As a web developer, I've often heard neckbeards bickering about Python's perform...

xenonflash · on June 26, 2013

If you don't have a lot of experience with Python you may not know how some of the "magic" parts actually work inside. Some of the things you can do however will end up allocating a lot of memory with extra copies of data that you don't need. If you do that a lot, you will chew through lots of memory. There are often two or more ways of accomplishing the same thing, with one way creating duplicates of data, and the other not. There are valid applications for both, and if you're only dealing with small amounts of data then the differences don't really matter.

Where a lot of people who are new to Python run into problems is that the language is deceptively easy. They try writing Python code that's simply a direct analogue of how they would write Java or C#. The resulting code will run, but it often be slow and a lot more verbose than necessary. Very often the way you would do something in Java or C# is the worst possible way to do it in Python. Conversely, the best way to do it in Python often has no direct analogue in Java or C#. With Python, the learning curve is shallow, but it's very long, and there's lots to learn if you want to reap all the benefits.

Without knowing what your data or algorithms are, it's pretty difficult to give any sensible detailed advice. However, if you are dealing with long "lists" of numbers, perhaps what you really want is long "arrays" of numbers. Lists and arrays are not the same thing in Python.

mercuryrising · on June 26, 2013

It's easy to burn through RAM in Python because it's easy to keep unnecessary data around. Iterating through a large dataset is better than storing it all (and all the subsequent 'filtered' data) in memory at once.

PommeDeTerre · on June 26, 2013

Did the person from Google that you talked to happen to mention an issue number in Python's tracker, or anything of that sort?

Something seems very wrong if every 1 MB of data read from your SQLite database ends up consuming 150+ MB of memory in some way.

Are you able to provide any sample code and a SQLite database that exhibit this problem, so attempts can be made to fix it?

gregorsamza · on June 26, 2013

A dataset with "many long lists of numbers" sounds like an ideal use case for NumPy, have you tried using that?
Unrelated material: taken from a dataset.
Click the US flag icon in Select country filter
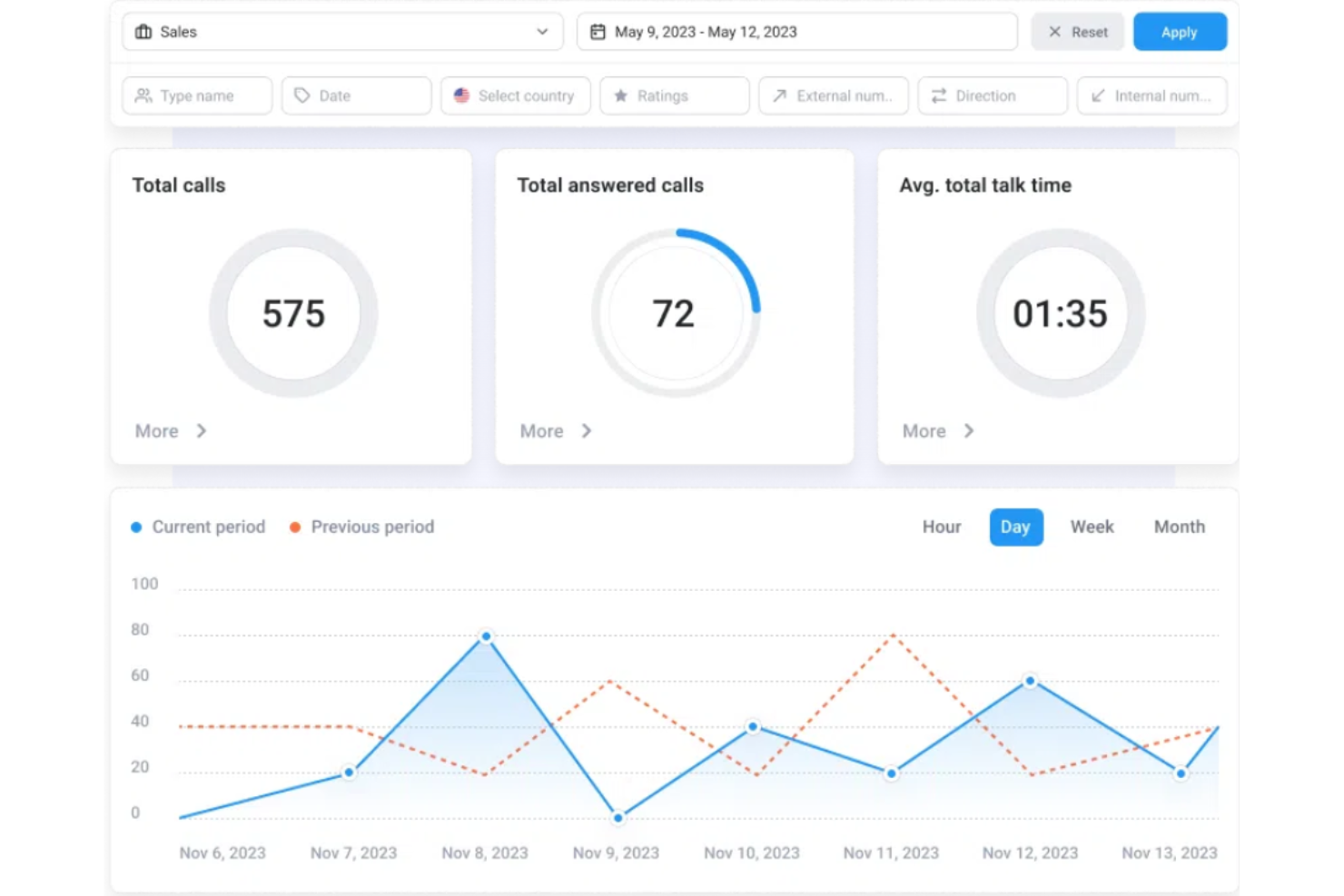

bsimpson · on June 26, 2013

I haven't. I don't have any complex math in mind (yet), just some simple transformations. The problem is that even something as simple as checking a list for potential duplicates becomes really RAM intensive for sufficiently large lists. (I'm not even doing deep equality, just comparing metadata.)

I still have plenty more work to do on the project. I think I'll end up fanning out each list iteration into a series of smaller chunks to keep me from blowing through all the RAM on any one request.

maxerickson · on June 26, 2013

Numpy supports lots of array math, but another way to think of it is as an api for working directly with memory (and values stored as platform types instead of python objects).

(Which you may well realize...)

_h8ft · on June 26, 2013

Or even simply the array module.

scardine · on June 26, 2013

GAE allows only pure Python. No binary modules like NumPy.

kirubakaran · on June 26, 2013

Numpy is supported https://developers.google.com/appengine/docs/python/tools/li...

corey · on June 26, 2013

Python has an array class too:

http://docs.python.org/2/library/array.html

tehwalrus · on June 26, 2013

I often find this problem with python, although usually it is the parsing code; the code that loads all the data up, that actually uses the high-water-mark of RAM.

For example, I had a 100MB JSON file that I tried to use the stdlib json library to load. It quickly used >8GB (my machine's RAM) and started paging, dragging everything to a halt. This is partly because the stdlib JSON parser is written in python.

Now, if you switch to a small, clever implementation called cjson[1], it can load the whole thing without bumping 3-400MB in RAM, and the high watermark is the data at the end. Much better!

So, in summary, be careful that the important part of your code is the one that uses all the RAM - and that it's not some "hello world" quality stdlib code that's killing you. If it is, and there isn't a cjson for the job, I've found wrapping C/C++ libraries with Cython[2] a simple way to solve the problem without too much hassle (generally only a couple of days work at a time if you're tight, and only wrap the functions you actually need to use yourself.)

[1] https://pypi.python.org/pypi/python-cjson - although there's a 1.5.1 out there somewhere with a fix for a bug that loses precision on floats...which is the only one I use personally. It's so hard to find that I keep a copy of the source in my Dropbox for when I need it!

[2] http://cython.org/ - although of course actually using cython means you can't take advantage of pypy, IronPython, and other "faster" implementations because you're tied to the cpython C interface forever.

pekk · on June 26, 2013

On the contrary, App Engine bears responsibility for the design of db.Model while Python does not.